Problems and tasks:
**A.** According to the passage on the British mass standard, where was a bell-shaped brass weight matching the Tower pound found in 1842?
**B.** Reproduce word for word the stretch of the passage on the British mass standard from "The Great British" through "since been lost.".

The Great British Mass Standard
Stories from Physics for 11-14 14-16
Historical accounts report that a mass standard pre-dated the Norman Conquest and was referred to as the pound of the Tower of London. No physical examples of the Tower pound survive, though a bell-shaped brass weight matching the mass of the pound was found in Westminster Abbey in 1842 but has since been lost.
Whilst the Magna Carta called for further harmonisation – ‘There shall be standard measures of wine, ale, and corn (the London quarter), throughout the kingdom’ – standardisation came slowly. James Watt complained of the problem when communicating with scientists in Europe: ‘I had a great deal of trouble in reducing the weights and measures to speak the same language; and many of the German experiments become still more difficult from their using different weights and different divisions of them in different parts of that empire’.

Available data:
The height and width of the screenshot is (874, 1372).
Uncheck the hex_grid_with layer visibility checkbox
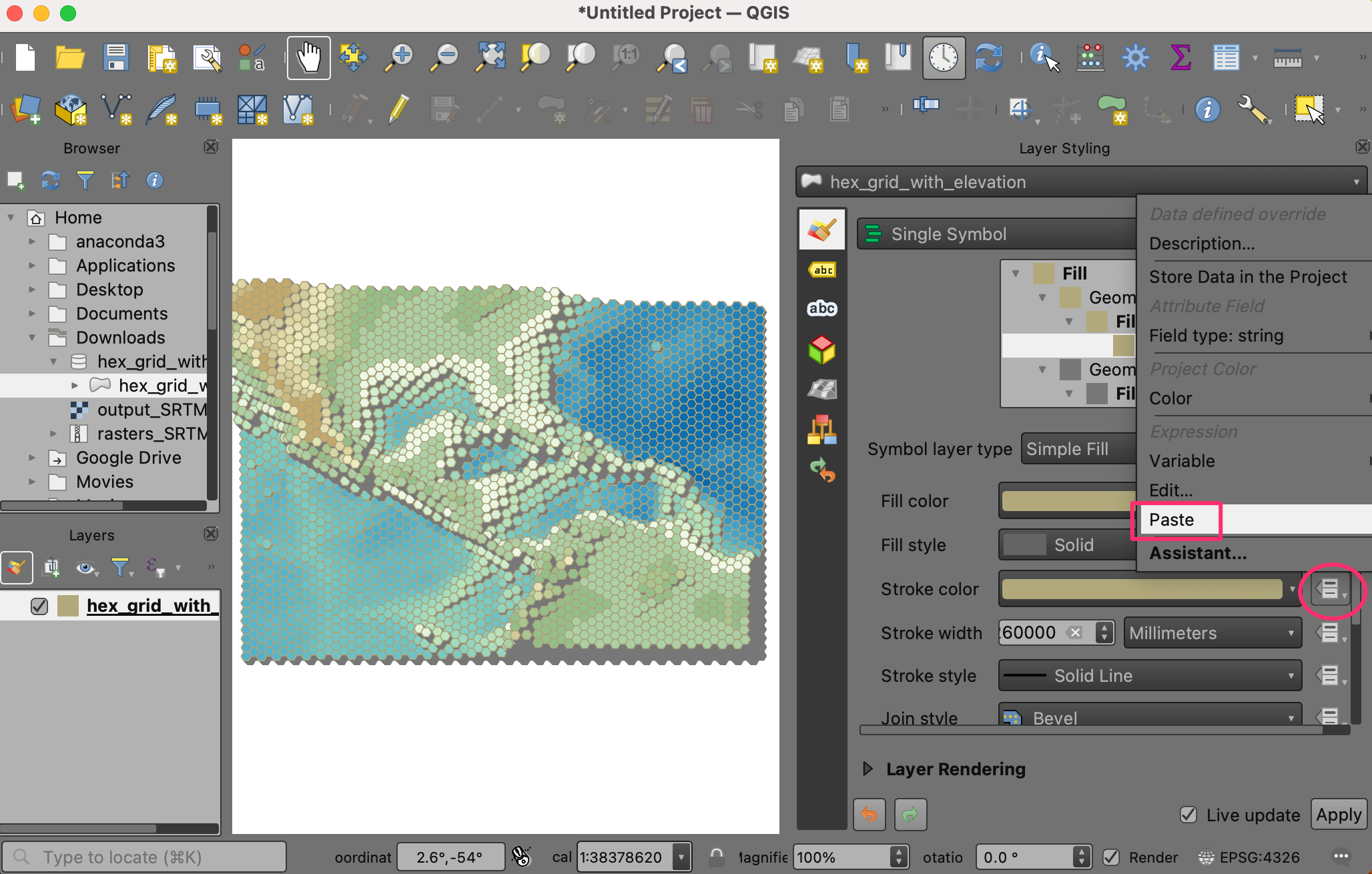coord(39,606)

Problem solutions:
**A.** In Westminster Abbey.

**B.**
The Great British Mass Standard
Stories from Physics for 11-14 14-16
Historical accounts report that a mass standard pre-dated the Norman Conquest and was referred to as the pound of the Tower of London. No physical examples of the Tower pound survive, though a bell-shaped brass weight matching the mass of the pound was found in Westminster Abbey in 1842 but has since been lost.